About this task - Examine the records and identify each line that includes the string "link". Copy those lines.
The data Start Marker
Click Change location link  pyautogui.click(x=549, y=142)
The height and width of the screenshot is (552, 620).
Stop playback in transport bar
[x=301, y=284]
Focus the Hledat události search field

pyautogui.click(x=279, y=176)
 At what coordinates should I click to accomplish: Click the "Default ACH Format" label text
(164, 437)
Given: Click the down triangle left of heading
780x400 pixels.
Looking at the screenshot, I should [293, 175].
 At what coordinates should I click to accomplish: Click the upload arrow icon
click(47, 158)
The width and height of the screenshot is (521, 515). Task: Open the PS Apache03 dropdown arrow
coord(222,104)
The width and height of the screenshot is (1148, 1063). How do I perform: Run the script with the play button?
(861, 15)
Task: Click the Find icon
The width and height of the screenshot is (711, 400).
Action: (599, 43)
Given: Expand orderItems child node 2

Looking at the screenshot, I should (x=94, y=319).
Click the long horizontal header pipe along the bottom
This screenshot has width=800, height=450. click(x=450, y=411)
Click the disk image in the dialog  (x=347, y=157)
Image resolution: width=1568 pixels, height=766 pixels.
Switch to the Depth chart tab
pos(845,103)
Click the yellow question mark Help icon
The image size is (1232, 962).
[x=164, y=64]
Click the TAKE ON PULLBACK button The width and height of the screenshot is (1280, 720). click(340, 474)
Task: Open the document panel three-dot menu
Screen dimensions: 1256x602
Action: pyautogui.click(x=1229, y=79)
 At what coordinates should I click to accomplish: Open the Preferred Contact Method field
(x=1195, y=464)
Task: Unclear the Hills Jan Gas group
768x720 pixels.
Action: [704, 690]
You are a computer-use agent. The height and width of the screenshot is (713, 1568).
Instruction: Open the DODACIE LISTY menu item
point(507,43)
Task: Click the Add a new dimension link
The data End Marker
Result of this task -
Click Change location link  pyautogui.click(x=549, y=142)
Task: Click the Add a new dimension link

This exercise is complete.